You Should Fear Background Checks Even if You’ve Done Nothing Wrong
Innocent people and employers who hire screening companies are getting ensnared by a digital dragnet.
I’m pretty sure I’m the only person named “Dan Fleshler” in the United States. That’s good news. If my last name were Jones–or Smith, or Harris, or another common moniker—I might have suffered the Kafkaesque fate of Kevin A. Jones.
In 2012, he was offered a job as a doorman and porter in New York City by Halstead Management. Then a report from a large criminal background check company called Sterling Infosystems mixed him up with a man named Kevin M. Jones, who had at least three criminal convictions. Kevin A. Jones had no criminal record, but the job offer was revoked.
Halstead didn’t give him a chance to clear up the confusion before he was told he’d lost the job, according to class-action lawsuits filed last week in federal court against Sterling, Halstead and its sister company, Brown-Harris-Stevens. According to Jones’ lawyers, Sally Friedman and Monica Welby of the Legal Action Center, criminal background screening is rife with error and shoddy treatment of applicants. (Disclosure: I have been an occasional consultant to Legal Action Center on criminal justice issues, including records).
This issue matters not only because innocent people and employers who hire screening companies are getting ensnared by a digital dragnet; it also matters because 65 million Americans have criminal records, and those who want to turn their lives around are hurt by background check mistakes. Maybe you don’t care that employers end up screening out deserving applicants. Maybe you scoff at liberals like me who worry that background screening has a discriminatory impact on people of color. At least you should care that the mistakes cut both ways: employers can end up hiring applicants whose full criminal records are not showing up on background screens.
You can find a litany of common screw-ups in this report by the National Consumer Law Center (NCLC). It’s impossible to quantify the extent of the errors, partly because the industry has no registration requirements and any fly-by-night operation with web access can set up shop. But the NCLC says “tens of millions of workers may pay for these third-party errors with their jobs.” One screening company studied federal corrections databases and found a “41% error rate.”
If you got arrested 30 years ago for selling a little weed but were never charged, or if you went to trial but were never convicted, you still might be tagged with a criminal record. That’s because too many screeners don’t bother to check original court records to verify the status of cases, according to Welby. These screening companies often rely only on bulk databases that aren’t properly updated.
Of course, if job applicants have criminal records, employers need and deserve the right to weigh that history in their hiring decisions. It would be irresponsible for a bus company to ignore someone’s history of convictions for drunken driving. But in the US, common screening practices make it much more difficult for ex-offenders to be evaluated based on their suitability for specific jobs.
This is not just unfair; it leads to bad public policy. Studies have shown unemployment rates of 50% and higher for ex-prisoners nine months to a year after their release, way more than the rest of the country. There are already more than enough obstacles in their path to re-entry; flawed search programs and shoddy, sloppy screening procedures should not add even more barriers.
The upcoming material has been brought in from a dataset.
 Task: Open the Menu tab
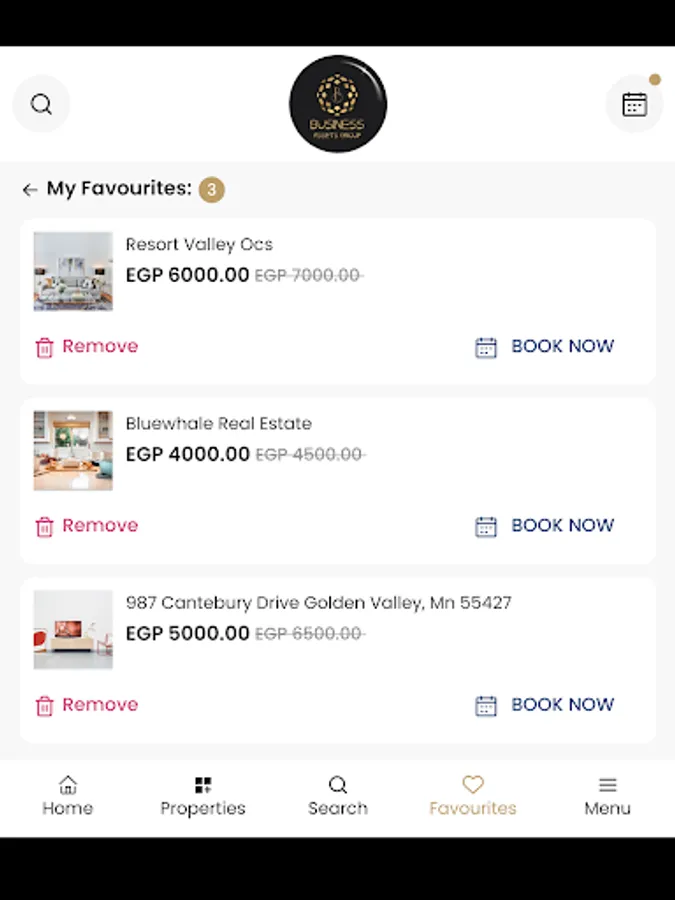click(607, 796)
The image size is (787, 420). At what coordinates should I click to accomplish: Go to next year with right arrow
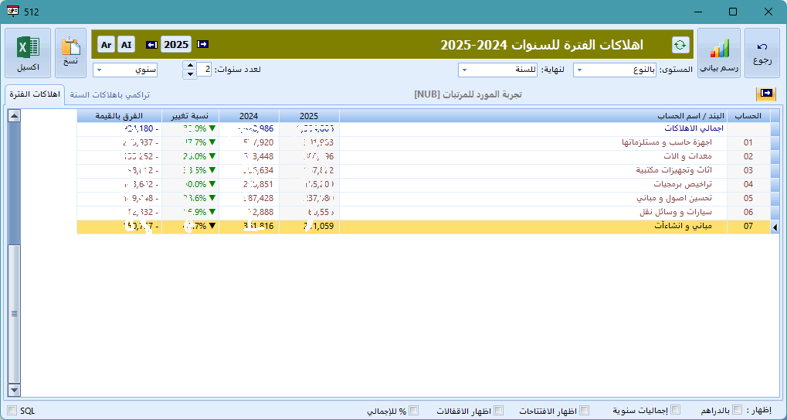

The rest of the world doesn’t seem to have this problem. “The background screening industry in the United States is a relatively unregulated multibillion-dollar sector that has no comparable foreign counterpart,” according to this report in Workplace Management. “Particularly in the European Union and increasingly across the developing world, a job applicant’s right to privacy trumps an employer’s right to collect information about a potential employee.”
Something must be done to police this Wild West of a system in the US, with, for example, certification requirements for background check companies, as well as reasonable guidelines for screeners and those who hire them. Those steps are endorsed by the industry trade association, the National Association of Professional Background Screeners (NAPBS), which does seem interested in getting things right and has established an accreditation program. But, according to the National Consumer Law Center, “out of the 2,137 members in its online directory, the NAPBS lists only 21 accredited companies…Thus less than one percent undergo voluntary audits by their own trade association and commit themselves to comply with standards that contain many legally mandated elements.”
Like it or not, US businesses need to do more. They need to demand that screening companies look up court records and they need to give people in Kevin A. Jones’ situation advance notice. Friedman puts it well: “Employers and landlords cannot simply hand off to third parties the task of background screening. They can’t turn a blind eye to whether the reports are accurate and the process is fair and legal.”
Kevin A. Jones did find a job, eventually. As reported in the New York Daily News, he filed his lawsuit to “to make sure what happened to him doesn’t happen to anyone else.” But most people in his situation who lost jobs don’t have the lawyers or the time to fight back in court. Unless background screening practices are overhauled around the country, untold numbers of job applicants and businesses will continue to be victimized.